This is part 5 in the Slowest Database series. Be sure to check out part 1 first.

Background

Last time, we stepped down into the byte manipulation level to make deletes faster. Fundamentally, search operations were still slow though, and since every other operation depends on searching it first, this became the limiting factor. This next iteration rewrites the search to use binary search on the data, where the data is stored in sorted order on disk.

Implementation

Aside: I should mention, this took two tries. The first approach would’ve worked but ended up way more complicated. I got about halfway through before getting a simpler idea and switching to that. In total, I think this iteration took about a dozen programming sessions…a big step up from previous iterations which took 2-4 sessions each.

I wanted to see how far I could get with a human-readable database file, so this iteration still uses a text file. The challenge is, how do you do binary search when you don’t know where each record is, at the byte level? Before we can search on records, we first have to be able to identify records when all we know are bytes. Typically this might be done with a binary file format where you store byte offsets you can “jump” to (in other words, a B-tree on disk), and this may get there, but again, I’m seeing how far this human-readable file can go.

Algorithm:

  1. Calculate the starting midpoint for binary search by taking the total byte length of the database and dividing by 2.
  2. Scan bytes rightward from the midpoint until we reach a word boundary (newline). Save that as the “end”.
  3. Scan bytes leftward from the midpoint until we reach a word boundary (newline). Save that as the “start”.
  4. Now we know exactly which byte range comprises our record. Convert to string and check for a match. If match, return.
  5. Based on the comparison, determine whether to search in the upper or lower half.
  6. Repeat 1-5 until found or no more records.
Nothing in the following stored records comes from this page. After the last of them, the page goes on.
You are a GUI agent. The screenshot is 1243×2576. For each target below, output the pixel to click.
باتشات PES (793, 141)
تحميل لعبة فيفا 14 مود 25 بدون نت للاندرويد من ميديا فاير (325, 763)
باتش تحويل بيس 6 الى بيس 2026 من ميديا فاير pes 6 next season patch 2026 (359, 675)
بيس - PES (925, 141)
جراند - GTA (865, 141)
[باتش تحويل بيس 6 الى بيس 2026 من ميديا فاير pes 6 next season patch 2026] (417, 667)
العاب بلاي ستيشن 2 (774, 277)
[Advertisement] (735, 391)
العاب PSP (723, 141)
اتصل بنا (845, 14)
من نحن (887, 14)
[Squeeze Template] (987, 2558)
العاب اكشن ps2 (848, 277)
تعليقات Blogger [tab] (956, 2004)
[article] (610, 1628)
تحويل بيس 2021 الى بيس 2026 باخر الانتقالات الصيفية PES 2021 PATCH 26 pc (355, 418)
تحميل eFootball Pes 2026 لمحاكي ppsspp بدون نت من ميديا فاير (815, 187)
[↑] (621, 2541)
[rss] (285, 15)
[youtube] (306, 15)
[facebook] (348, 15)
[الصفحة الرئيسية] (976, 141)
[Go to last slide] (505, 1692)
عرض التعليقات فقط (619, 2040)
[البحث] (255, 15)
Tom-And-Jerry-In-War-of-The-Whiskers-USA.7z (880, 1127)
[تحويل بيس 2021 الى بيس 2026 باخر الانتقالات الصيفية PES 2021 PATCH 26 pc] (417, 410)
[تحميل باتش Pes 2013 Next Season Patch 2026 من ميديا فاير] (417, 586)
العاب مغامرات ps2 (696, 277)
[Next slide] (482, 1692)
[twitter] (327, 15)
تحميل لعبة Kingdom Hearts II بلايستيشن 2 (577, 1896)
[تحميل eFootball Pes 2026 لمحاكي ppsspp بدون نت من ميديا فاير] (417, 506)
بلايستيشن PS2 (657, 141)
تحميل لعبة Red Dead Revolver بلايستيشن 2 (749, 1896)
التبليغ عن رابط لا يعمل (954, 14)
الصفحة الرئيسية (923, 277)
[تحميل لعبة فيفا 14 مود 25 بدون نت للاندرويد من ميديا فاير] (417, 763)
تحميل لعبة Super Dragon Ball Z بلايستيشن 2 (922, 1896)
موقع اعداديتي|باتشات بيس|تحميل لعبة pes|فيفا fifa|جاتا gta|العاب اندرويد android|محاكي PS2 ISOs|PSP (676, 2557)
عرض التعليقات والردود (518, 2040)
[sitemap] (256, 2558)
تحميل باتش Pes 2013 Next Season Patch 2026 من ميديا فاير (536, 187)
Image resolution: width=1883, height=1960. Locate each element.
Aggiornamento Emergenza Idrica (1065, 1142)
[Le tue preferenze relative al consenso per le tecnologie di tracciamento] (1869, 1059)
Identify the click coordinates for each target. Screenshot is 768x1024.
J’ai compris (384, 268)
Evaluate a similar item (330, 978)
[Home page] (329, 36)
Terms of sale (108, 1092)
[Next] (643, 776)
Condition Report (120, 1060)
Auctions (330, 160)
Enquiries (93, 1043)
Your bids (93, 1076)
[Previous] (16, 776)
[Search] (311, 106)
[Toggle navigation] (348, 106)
Steps 2 & 3 are the magic here, picking an arbitrary byte in the file and figuring out what record it’s in the middle of. This is easily the most complicated part of the logic. While it doesn’t take many lines of code (the entire db implementation is still only ~500), I spent the most time debugging these two “scan bytes” methods.

Once this was working, I needed to update the Insert and Delete methods to take advantage of the new search. For Insert, this meant a slightly modified search to identify the byte index at which to insert. For Delete, something similar.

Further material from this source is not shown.